Records from a dataset:
★ ★ ★ ★

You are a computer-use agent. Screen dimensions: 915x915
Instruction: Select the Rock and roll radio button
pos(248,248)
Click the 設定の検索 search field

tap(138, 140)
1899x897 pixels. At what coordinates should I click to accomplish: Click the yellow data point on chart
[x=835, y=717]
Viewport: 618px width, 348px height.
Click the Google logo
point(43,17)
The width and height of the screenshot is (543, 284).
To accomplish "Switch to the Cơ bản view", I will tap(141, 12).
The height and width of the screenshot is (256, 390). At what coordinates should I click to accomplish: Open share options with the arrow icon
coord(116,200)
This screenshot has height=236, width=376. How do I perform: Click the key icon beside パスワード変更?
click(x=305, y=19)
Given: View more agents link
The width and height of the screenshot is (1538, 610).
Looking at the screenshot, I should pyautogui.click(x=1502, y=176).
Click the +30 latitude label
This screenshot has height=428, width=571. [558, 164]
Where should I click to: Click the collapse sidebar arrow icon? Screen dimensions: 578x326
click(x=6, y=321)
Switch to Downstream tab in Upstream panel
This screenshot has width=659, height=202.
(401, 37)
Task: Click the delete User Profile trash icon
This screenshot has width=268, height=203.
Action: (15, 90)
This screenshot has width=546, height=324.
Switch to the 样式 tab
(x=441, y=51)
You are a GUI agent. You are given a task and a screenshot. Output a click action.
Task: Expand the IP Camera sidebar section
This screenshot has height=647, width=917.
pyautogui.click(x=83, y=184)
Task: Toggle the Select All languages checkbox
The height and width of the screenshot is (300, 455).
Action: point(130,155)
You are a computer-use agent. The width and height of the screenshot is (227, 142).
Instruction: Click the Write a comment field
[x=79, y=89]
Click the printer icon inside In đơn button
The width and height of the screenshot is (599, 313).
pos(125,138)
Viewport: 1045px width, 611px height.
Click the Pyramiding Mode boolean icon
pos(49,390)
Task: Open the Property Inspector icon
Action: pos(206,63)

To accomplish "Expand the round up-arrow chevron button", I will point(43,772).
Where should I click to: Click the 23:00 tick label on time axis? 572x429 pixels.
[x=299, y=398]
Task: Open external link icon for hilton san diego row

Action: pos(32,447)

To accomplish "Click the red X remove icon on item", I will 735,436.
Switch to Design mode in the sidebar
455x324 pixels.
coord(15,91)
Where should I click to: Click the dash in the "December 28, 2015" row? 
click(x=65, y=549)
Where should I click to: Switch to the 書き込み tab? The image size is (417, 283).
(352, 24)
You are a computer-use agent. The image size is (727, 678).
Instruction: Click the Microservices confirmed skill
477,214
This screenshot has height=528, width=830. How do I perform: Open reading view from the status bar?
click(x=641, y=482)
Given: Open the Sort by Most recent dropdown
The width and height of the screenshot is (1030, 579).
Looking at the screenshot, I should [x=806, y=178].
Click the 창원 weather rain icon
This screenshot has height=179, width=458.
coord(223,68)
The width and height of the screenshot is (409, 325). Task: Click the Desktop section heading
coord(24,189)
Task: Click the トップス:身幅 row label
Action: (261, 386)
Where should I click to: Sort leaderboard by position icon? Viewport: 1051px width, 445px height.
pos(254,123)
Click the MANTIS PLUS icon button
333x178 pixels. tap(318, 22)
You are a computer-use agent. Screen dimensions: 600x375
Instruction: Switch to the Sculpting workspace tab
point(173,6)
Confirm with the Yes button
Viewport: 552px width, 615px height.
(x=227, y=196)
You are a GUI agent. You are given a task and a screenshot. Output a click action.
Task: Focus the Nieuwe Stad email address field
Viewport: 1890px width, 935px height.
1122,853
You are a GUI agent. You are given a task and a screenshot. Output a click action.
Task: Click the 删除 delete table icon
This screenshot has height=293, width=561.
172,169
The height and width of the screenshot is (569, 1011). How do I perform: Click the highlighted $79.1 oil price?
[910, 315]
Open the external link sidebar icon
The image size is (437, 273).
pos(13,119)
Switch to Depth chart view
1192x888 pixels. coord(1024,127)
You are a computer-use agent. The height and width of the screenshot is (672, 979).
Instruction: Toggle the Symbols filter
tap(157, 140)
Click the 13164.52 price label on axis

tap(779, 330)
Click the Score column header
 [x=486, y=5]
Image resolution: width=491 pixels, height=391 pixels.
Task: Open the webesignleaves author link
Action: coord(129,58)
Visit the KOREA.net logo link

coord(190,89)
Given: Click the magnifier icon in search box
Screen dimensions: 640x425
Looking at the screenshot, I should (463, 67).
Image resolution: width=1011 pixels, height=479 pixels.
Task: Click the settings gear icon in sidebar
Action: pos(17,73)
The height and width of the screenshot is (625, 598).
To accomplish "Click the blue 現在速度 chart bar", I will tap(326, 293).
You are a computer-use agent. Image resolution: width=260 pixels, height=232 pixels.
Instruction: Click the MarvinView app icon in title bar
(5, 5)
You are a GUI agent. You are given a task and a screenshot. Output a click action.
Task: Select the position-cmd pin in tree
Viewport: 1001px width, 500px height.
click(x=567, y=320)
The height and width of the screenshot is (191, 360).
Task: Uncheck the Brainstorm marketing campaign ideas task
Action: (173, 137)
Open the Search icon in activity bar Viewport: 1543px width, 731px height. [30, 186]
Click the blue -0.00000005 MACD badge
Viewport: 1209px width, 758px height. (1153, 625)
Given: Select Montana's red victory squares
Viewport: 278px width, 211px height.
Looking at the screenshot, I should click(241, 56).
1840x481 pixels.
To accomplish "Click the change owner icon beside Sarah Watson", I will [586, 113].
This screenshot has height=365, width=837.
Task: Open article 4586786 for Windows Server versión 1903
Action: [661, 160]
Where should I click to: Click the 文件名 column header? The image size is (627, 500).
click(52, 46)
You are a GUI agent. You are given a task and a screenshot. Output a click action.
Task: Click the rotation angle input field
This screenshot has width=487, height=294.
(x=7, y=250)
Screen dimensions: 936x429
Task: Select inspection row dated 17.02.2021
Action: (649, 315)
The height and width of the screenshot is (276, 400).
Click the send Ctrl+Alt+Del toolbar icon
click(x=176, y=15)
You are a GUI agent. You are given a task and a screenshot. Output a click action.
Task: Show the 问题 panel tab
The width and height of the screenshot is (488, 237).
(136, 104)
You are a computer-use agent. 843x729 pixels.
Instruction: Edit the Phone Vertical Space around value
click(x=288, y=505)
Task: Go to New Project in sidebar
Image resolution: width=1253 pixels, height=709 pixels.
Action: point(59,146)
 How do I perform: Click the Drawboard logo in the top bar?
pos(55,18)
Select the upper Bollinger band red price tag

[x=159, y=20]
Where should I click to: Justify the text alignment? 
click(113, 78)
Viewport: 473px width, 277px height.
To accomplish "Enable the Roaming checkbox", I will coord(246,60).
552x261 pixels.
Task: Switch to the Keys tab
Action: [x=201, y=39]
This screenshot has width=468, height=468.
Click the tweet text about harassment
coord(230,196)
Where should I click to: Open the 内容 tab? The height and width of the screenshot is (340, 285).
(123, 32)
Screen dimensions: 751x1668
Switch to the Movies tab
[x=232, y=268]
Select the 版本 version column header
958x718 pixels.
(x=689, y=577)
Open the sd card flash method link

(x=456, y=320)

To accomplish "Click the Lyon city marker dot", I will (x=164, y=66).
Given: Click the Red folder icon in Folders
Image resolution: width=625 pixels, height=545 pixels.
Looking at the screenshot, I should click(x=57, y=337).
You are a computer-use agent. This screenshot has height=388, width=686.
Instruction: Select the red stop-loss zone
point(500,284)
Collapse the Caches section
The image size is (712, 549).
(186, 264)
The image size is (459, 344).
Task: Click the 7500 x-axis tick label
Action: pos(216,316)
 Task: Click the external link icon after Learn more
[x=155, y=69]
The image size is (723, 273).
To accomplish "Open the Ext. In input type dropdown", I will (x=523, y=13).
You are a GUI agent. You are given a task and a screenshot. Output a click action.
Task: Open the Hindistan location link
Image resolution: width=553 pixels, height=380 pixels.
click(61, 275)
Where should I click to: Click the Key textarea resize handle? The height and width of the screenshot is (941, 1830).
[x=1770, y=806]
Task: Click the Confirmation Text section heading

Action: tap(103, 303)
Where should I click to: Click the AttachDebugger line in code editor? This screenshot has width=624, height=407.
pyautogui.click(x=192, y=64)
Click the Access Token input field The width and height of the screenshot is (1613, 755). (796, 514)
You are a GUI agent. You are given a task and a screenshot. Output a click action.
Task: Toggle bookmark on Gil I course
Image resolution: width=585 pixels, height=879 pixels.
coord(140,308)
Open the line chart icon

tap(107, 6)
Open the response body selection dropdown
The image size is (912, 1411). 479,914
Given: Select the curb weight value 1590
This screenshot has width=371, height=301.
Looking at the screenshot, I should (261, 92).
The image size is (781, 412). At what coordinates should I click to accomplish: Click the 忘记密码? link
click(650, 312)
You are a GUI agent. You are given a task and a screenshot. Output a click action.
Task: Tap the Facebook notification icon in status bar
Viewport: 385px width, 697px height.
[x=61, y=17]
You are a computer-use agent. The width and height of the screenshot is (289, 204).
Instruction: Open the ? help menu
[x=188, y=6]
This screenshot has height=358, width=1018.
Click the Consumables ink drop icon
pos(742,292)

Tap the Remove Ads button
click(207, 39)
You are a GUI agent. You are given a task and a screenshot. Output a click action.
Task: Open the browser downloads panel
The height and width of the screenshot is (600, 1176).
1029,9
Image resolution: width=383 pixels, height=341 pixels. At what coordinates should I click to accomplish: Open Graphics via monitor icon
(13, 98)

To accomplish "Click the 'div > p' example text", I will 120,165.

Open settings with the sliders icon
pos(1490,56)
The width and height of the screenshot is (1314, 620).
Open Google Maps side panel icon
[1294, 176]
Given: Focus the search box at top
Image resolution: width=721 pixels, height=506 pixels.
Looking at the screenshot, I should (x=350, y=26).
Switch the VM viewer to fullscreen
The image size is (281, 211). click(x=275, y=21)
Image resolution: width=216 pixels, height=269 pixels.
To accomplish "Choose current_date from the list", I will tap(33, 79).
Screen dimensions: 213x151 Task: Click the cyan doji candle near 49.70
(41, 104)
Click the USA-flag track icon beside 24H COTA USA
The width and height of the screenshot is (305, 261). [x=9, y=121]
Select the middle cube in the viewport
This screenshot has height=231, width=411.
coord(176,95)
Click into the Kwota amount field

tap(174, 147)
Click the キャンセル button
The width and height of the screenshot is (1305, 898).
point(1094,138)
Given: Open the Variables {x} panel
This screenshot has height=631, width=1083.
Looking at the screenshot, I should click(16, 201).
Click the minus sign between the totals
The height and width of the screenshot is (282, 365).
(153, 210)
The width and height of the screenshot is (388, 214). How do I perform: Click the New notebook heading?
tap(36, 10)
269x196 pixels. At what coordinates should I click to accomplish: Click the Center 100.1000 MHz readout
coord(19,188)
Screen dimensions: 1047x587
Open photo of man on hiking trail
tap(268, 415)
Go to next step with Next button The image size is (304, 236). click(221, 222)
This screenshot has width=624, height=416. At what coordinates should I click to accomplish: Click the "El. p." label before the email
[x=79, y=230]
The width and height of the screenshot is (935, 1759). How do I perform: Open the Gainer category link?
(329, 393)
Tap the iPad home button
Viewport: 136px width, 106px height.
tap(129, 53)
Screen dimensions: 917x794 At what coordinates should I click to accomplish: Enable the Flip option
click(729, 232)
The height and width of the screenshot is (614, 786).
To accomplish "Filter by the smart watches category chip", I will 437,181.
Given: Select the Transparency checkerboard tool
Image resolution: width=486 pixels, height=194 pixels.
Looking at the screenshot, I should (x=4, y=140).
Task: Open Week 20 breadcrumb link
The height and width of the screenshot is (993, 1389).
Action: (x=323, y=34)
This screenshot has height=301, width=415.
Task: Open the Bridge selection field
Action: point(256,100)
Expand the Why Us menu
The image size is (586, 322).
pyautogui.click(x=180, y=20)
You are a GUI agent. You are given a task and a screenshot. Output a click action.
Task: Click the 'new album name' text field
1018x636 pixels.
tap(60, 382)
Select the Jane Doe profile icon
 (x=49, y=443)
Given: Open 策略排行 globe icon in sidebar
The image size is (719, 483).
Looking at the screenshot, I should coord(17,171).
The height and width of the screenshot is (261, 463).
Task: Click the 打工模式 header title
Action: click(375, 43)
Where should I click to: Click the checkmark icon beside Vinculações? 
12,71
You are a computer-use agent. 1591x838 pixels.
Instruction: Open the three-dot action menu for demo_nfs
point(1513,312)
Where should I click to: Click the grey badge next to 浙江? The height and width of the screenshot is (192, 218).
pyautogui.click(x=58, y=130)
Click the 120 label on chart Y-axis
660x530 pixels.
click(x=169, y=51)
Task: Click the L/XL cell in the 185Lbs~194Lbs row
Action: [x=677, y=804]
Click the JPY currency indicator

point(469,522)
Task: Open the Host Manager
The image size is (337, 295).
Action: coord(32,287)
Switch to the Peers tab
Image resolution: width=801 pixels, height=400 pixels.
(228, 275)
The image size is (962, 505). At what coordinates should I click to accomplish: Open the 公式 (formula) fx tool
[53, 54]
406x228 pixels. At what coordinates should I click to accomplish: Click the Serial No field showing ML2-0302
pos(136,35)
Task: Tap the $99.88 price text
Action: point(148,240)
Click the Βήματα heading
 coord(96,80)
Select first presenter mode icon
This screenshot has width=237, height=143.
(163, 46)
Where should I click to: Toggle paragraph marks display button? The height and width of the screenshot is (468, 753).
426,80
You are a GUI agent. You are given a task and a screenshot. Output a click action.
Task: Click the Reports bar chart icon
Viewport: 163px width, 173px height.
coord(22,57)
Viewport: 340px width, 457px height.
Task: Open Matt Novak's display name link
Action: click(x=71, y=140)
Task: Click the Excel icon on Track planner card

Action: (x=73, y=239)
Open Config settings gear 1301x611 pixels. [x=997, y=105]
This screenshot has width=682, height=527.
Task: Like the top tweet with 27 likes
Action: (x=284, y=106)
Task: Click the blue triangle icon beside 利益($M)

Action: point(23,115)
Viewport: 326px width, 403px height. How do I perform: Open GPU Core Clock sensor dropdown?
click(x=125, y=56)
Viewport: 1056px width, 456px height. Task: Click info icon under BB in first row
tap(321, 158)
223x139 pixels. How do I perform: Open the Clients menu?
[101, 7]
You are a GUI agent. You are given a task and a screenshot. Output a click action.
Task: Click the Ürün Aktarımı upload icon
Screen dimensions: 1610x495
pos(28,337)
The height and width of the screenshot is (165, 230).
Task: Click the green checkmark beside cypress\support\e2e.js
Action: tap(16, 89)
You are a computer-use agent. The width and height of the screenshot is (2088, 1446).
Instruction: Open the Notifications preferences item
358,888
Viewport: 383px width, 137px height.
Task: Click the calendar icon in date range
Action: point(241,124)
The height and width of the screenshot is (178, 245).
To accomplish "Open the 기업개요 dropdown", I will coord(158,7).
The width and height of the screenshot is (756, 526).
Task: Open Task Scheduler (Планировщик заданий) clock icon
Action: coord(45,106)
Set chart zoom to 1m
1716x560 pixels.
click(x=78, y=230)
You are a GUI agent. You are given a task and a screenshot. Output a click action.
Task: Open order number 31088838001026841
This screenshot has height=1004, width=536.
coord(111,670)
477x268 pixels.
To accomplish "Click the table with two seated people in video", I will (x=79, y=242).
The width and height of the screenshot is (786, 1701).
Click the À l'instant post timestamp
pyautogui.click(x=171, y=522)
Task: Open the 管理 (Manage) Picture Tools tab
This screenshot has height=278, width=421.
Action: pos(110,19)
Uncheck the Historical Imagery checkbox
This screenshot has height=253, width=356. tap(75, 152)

★ ★ ★ ★

The problem:
The line containing "Viewport: 618px width, 348px height." marks the end. Please print exactly every line from the top of the data to it, both included, and nothing more.

Task result:
You are a computer-use agent. Screen dimensions: 915x915
Instruction: Select the Rock and roll radio button
pos(248,248)
Click the 設定の検索 search field

tap(138, 140)
1899x897 pixels. At what coordinates should I click to accomplish: Click the yellow data point on chart
[x=835, y=717]
Viewport: 618px width, 348px height.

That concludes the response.